Pollock wants to see all forms of stimulation developed, not only for what it means to him, but for others with SCI. That is why he has formed the Mark Pollock Trust, which not only encourages SCI research but global collaboration. He and Simone are also directors on the Reeve Foundation board and have links with other SCI organizations in Europe. “We want to see this research enter health care systems and get to paralyzed people. That’s why I want to continue collaborating with UCLA and NeuroRecovery Technologies [see below], not only in America but also in Ireland. With the baseline data we have, it makes sense to me that if something starts to work, then you approach it like a training program. To build what we started in Los Angeles over a longer timeframe and include more people to see what the cumulative effect might be. The end goal is to move useful therapy from the laboratory to the people rapidly.”

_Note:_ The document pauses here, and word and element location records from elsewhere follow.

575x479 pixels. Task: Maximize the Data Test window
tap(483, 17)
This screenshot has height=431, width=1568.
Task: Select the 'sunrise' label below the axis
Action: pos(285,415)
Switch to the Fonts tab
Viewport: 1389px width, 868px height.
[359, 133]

On February 19, a consortium organized by the National Institute of Biomedical Imaging and Bioengineering, the newest NIH institute, held its second meeting with the goal of doing just that — fast tracking the research to move it to the public domain. According to Edgerton: “NIBIB is putting a high priority on trying to figure out the best ways to move the present technology to the SCI population as effectively and quickly as possible.” While the consortium’s main goal is to translate the latest research results into practical use, they are also proposing to organize specific trials on the use of epidural stimulation to improve bladder function.
Edgerton says they hope the epistim/bladder trial will serve as a way of not only addressing another important quality of life concern for people with SCI, but also function as a test of the consortium as a model of future effectiveness and collaboration.

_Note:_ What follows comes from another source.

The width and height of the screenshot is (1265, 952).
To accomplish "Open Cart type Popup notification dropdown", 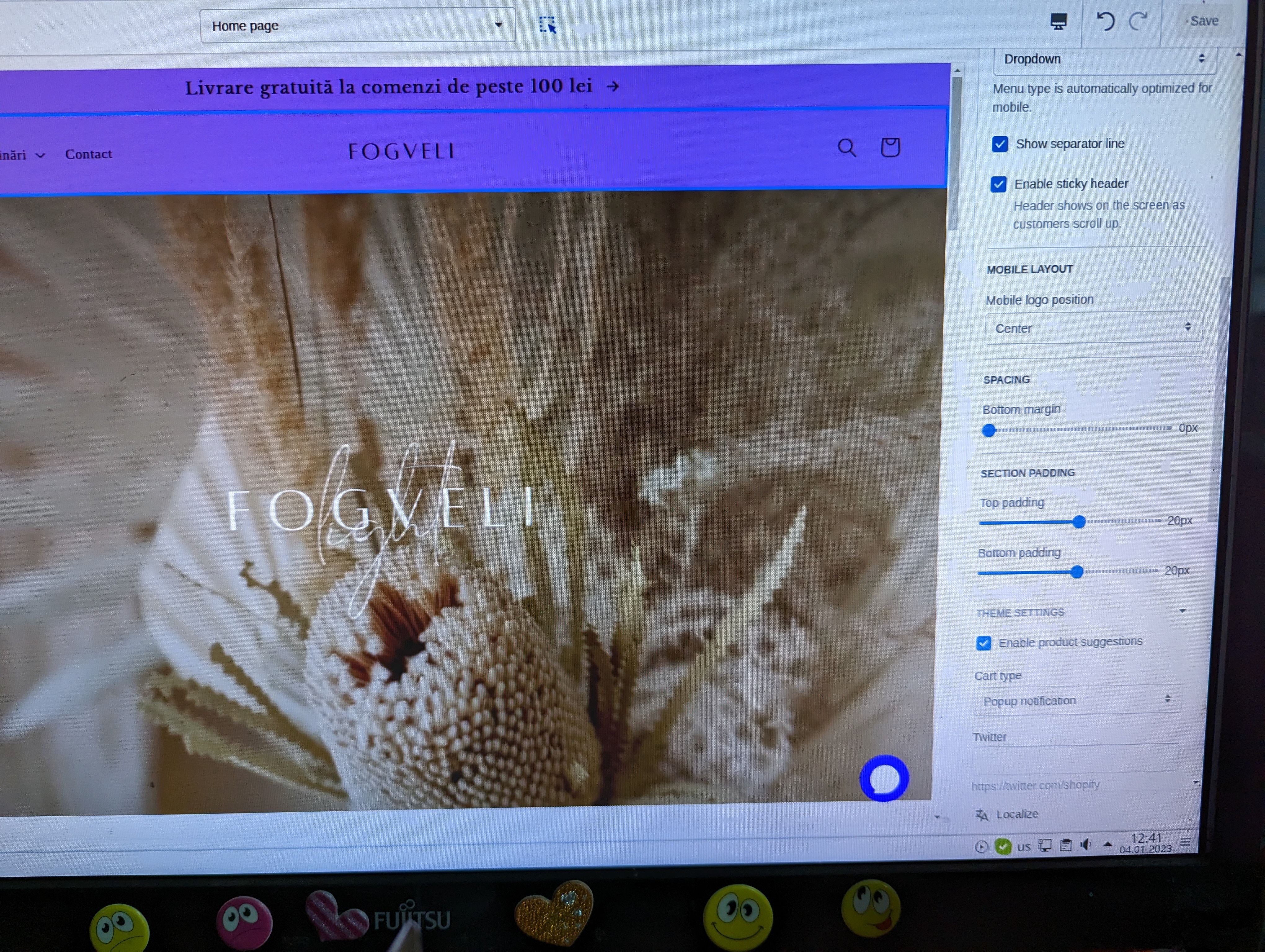I will point(1077,701).
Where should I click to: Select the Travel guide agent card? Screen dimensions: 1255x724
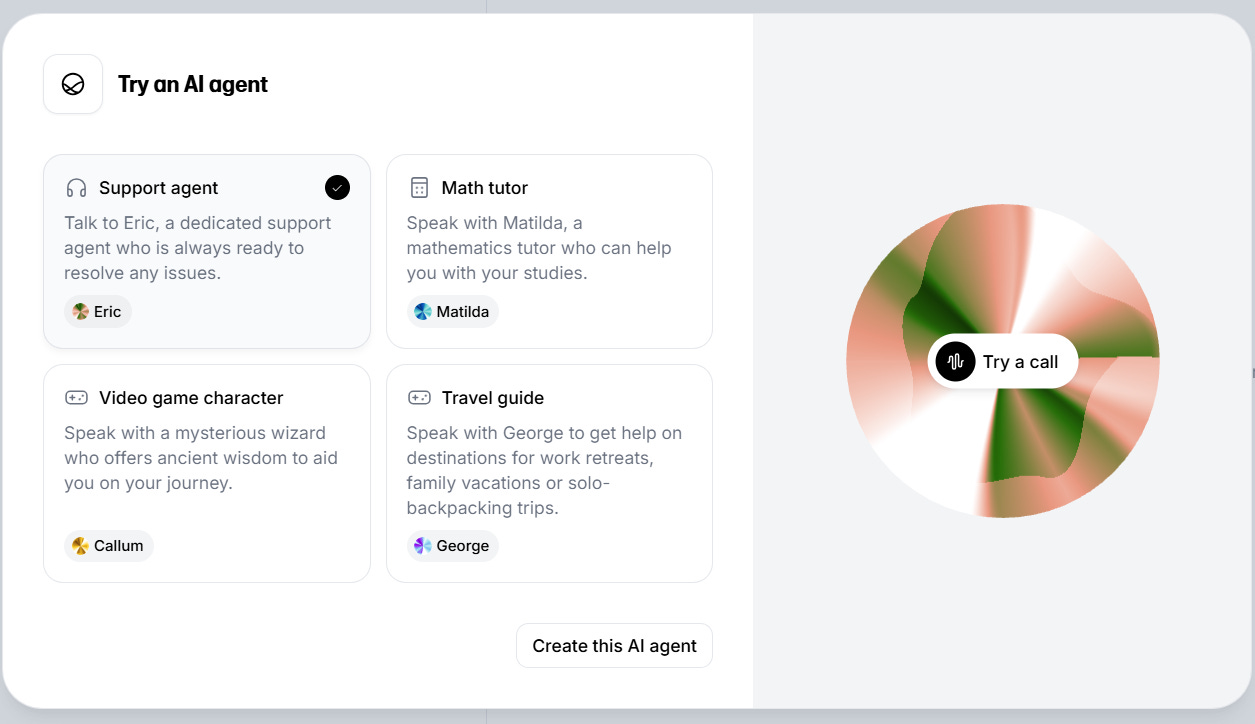coord(549,473)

From Technology to Product
The medical device adapted for use in the Louisville epidural stimulation trials was an off-the-shelf implantable stimulator made by Medtronics for pain control. Now the race is on to bring an improved next-generation epidural stimulator, as well as a transcutaneous stimulator, to market. Nick Terrafranca, CEO of NeuroRecovery Technologies, says the need for more highly programmable electrical stimulation devices was the catalyst for the startup of the new company, whose scientific team, led by UCLA’s Reggie Edgerton, includes Yuri Gerisimenko, Roland Roy, Parag Gad and Wentai Liu, also of UCLA. Rounding out the team are Joel Burdick and Y.C. Tai of California Institute of Technology. The company hopes to have improved stimulation devices ready for widespread use within two to five years.